Ligne filante d’une comète ou volume ancestral d’un habitat, l’esthétique minimale de l’artiste s’articule autour d’un vocabulaire exigent qui a recours à la fois aux plans de coupe épurés de l’architecte et au lyrisme du peintre, fusionnant en un geste d’alchimiste le géomètre et le védutiste. Ainsi de cet arbre minutieusement représenté en surplomb d’une chaîne de montagnes aux formes presqu’arbitraires que relie une figure purement géométrique. Par sa présence discrète mais centrale, celle-ci devient le référentiel mathématique, la boussole du cadre créatif. Ce cadre, territoire à part entière, est parfois bousculé par une surface peinte jaillissante ou dégoulinante.
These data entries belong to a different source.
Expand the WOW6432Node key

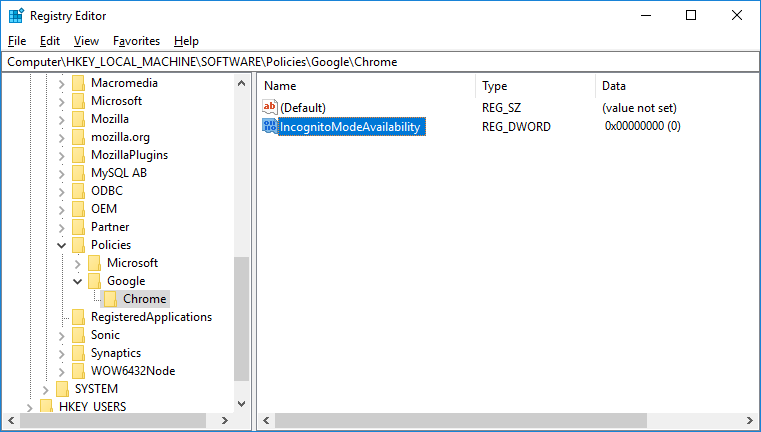click(x=62, y=371)
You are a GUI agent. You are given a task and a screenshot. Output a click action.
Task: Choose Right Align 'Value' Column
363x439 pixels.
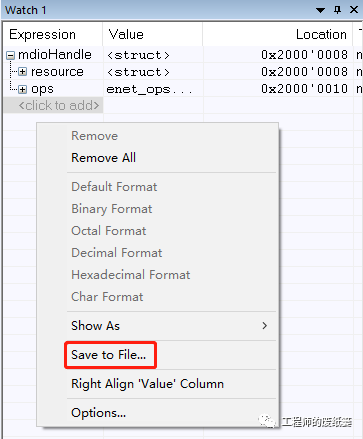point(147,384)
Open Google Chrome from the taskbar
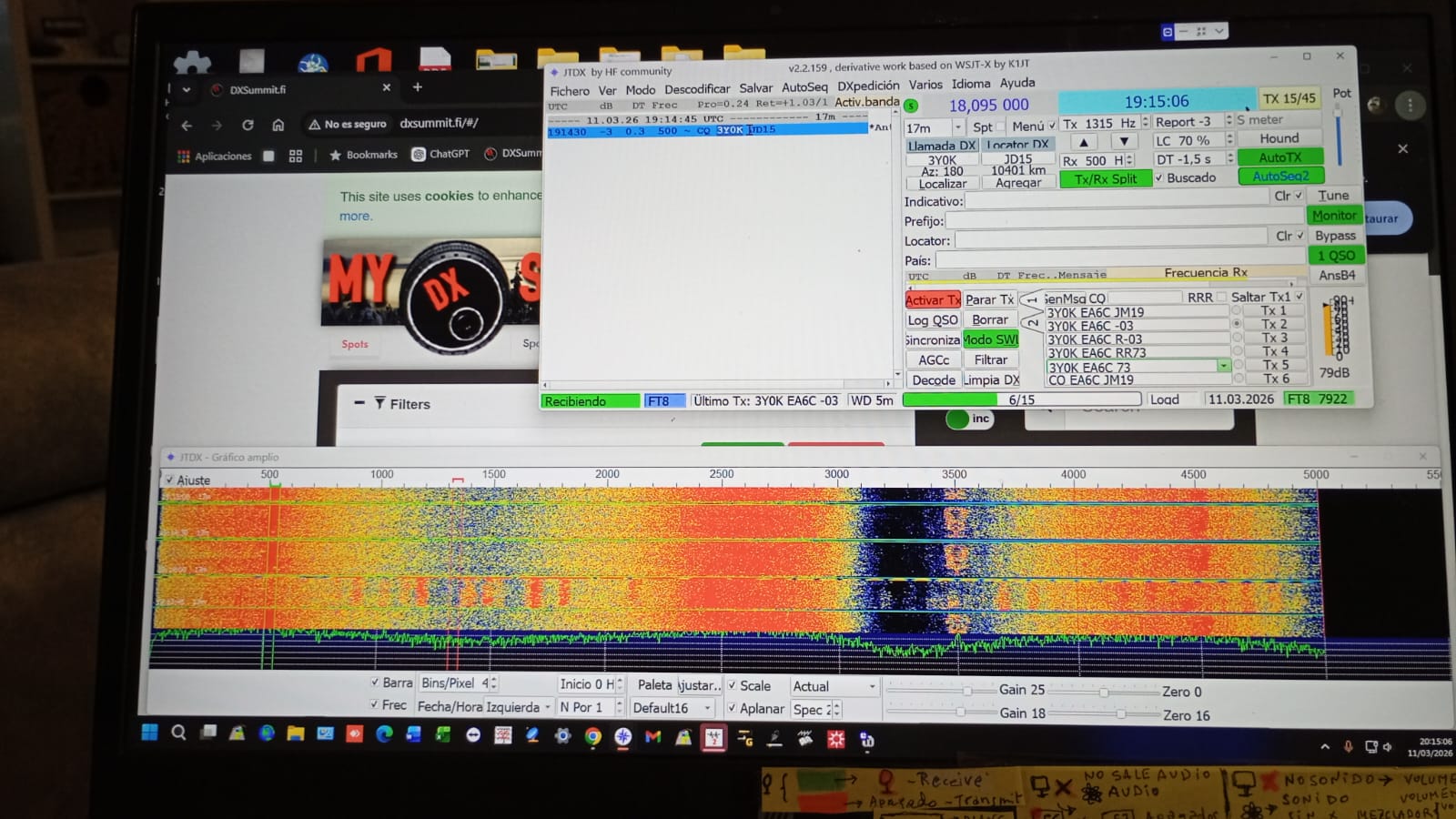The image size is (1456, 819). click(x=593, y=737)
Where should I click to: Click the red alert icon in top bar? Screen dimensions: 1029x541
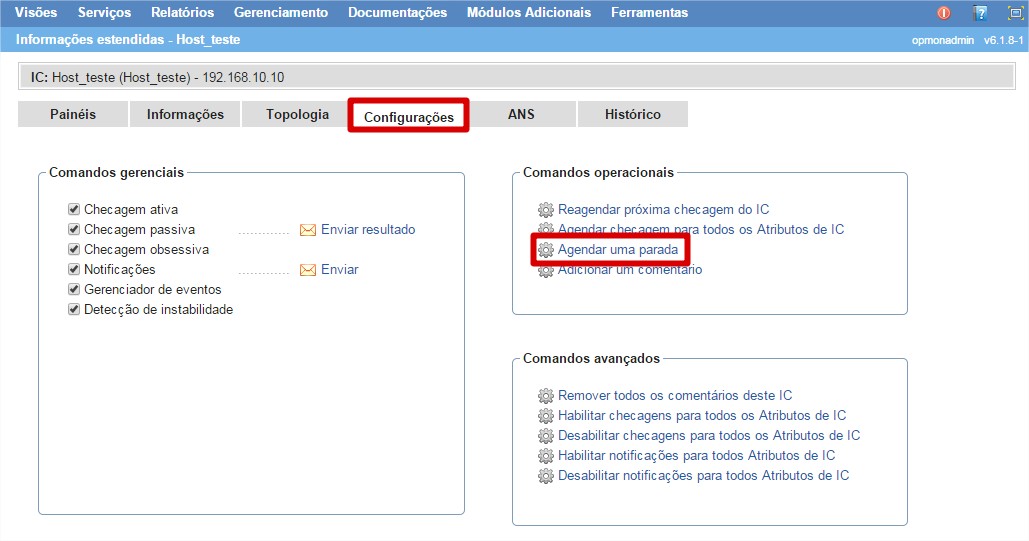click(x=943, y=13)
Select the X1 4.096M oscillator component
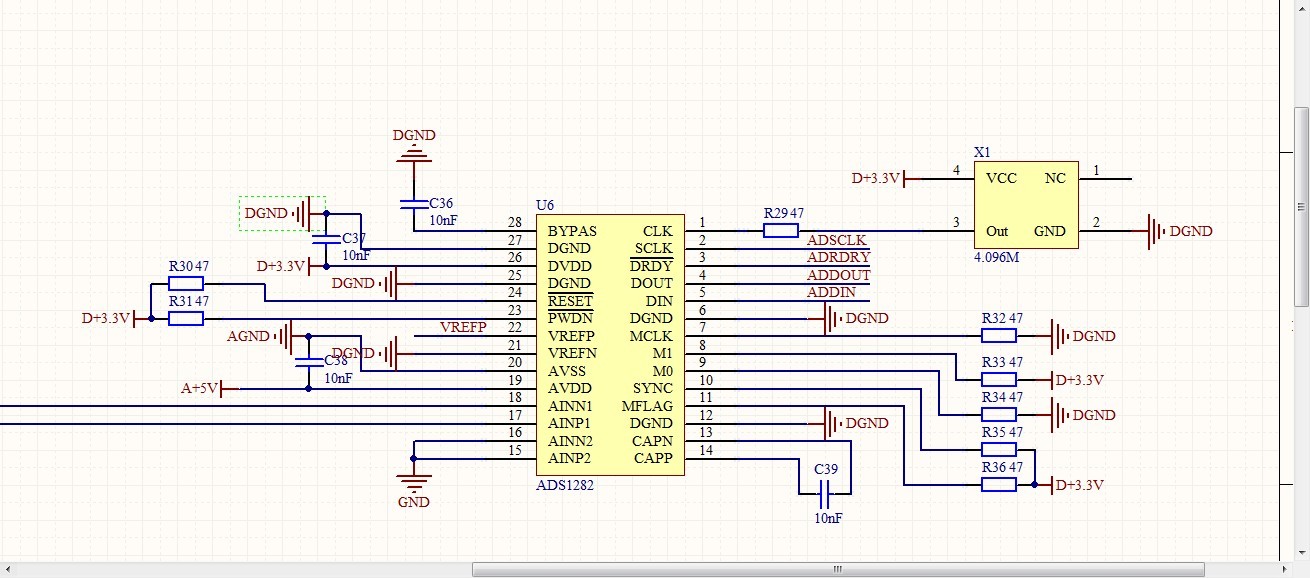The height and width of the screenshot is (578, 1310). click(1027, 205)
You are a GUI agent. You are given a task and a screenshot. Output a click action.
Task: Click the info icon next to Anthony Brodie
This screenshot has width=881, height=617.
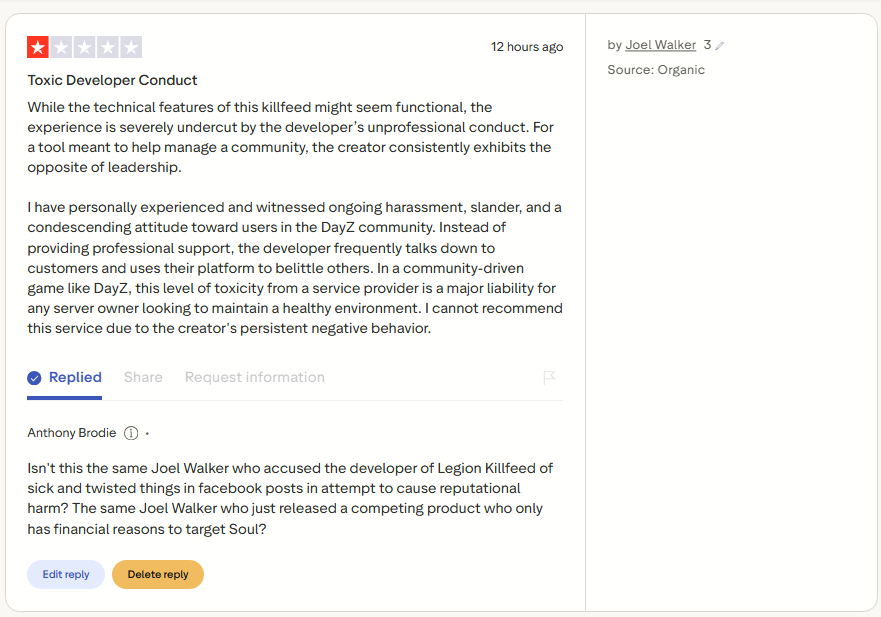131,433
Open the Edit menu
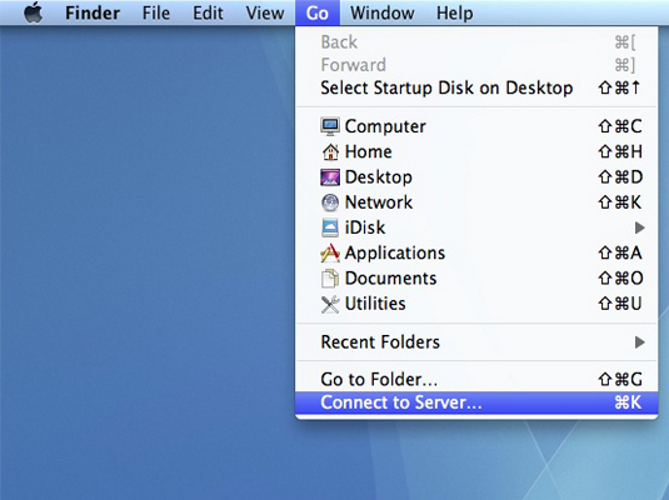The height and width of the screenshot is (500, 669). click(208, 13)
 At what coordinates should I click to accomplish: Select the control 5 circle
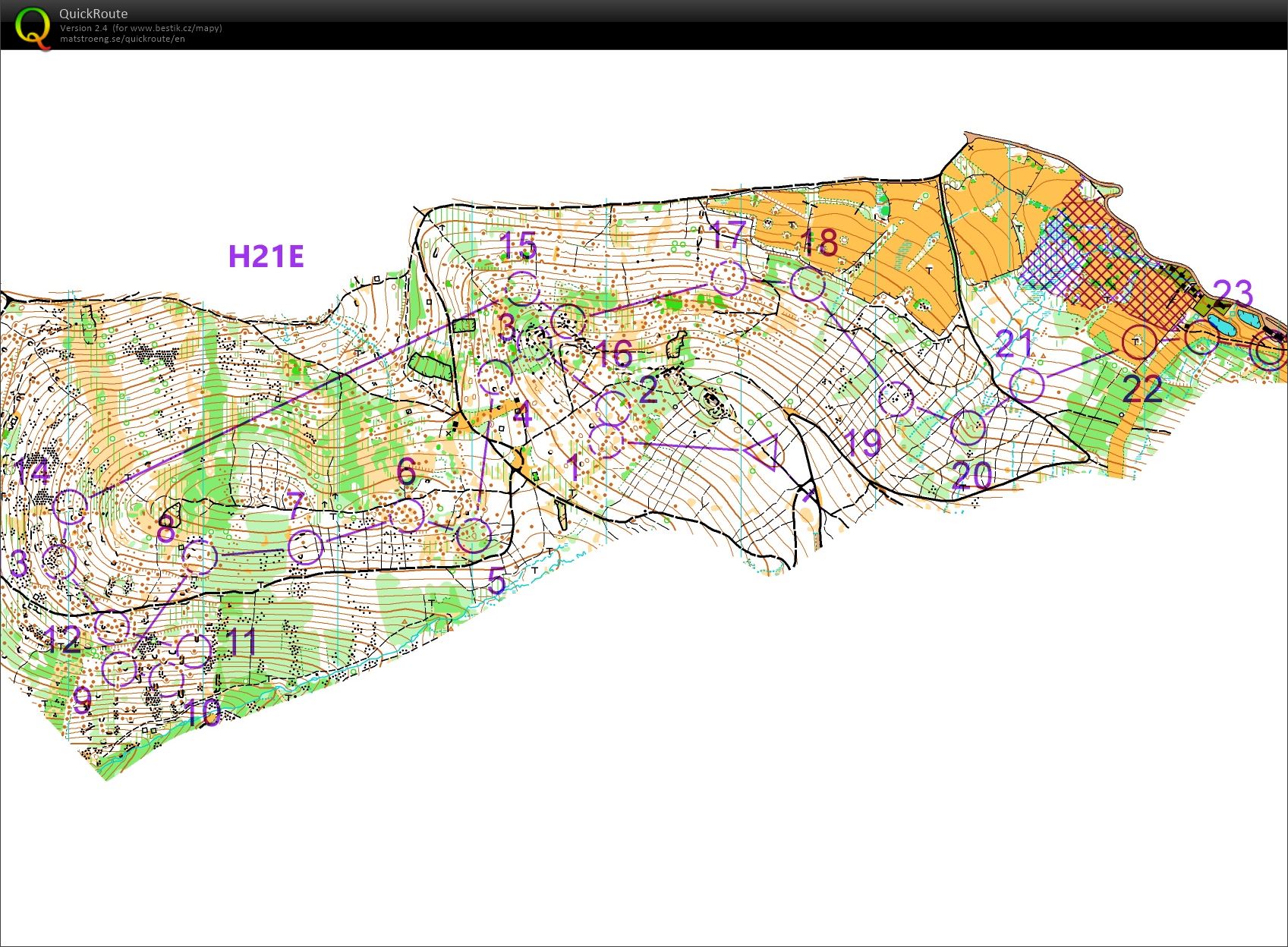tap(474, 536)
A contrario, il peut aussi être le lieu qui retient le paysage captif, comme une gemme retient les couleurs opalines de la lumière, comme Magritte retenait l’horizon de ses rêves dans une fenêtre poétique.
Dans sa dernière série d’œuvres présentées à la Villa Arson, ces territoires spéculatifs se sont ouverts à un monde plus concret puisque l’artiste a décidé d’explorer le territoire qu’il habite depuis 20 ans, celui de la Côte d’Azur où il a enfin jeté l’ancre, alors que de son propre aveu, il est un nomade depuis toujours, n’ayant cessé de déménager, de se déplacer d’un point géographique à un autre dans la première partie de sa vie. A partir de données scientifiques et avec l’aide d’un géologue, il a visualisé les incidences physiques de l’activité humaine sur la terre et son sous-sol, lui permettant d’envisager le phénomène de migration dans une dimension scientifique et non plus uniquement sociale ou politique. Les relevés graphiques des impacts des ondes électromagnétiques et de densité d’occupation des sols ont été modélisés numériquement avant de devenir esquisse puis de se transformer en une abstraction peinte, faite de lignes de fuite, de volumes en perspective, de grilles en réseau, de points de correspondances et de taches éclatées, agencées sur des fonds unis à la profondeur déroutante, plongeant notre regard dans une perspective vertigineuse. Naissent alors des paysages inachevés et des constellations évanescentes habités par des raies de lumière et des aplats de couleurs en suspension, le tout unifié par un vert intense qui se propage sur les murs d’exposition, couleur de l’oxydation de la tourmaline, ce cristal connu pour absorber les ondes et les énergies négatives. Un vert qui semble artificiel, magique, étrangement salvateur, sorti d’entrailles invisibles…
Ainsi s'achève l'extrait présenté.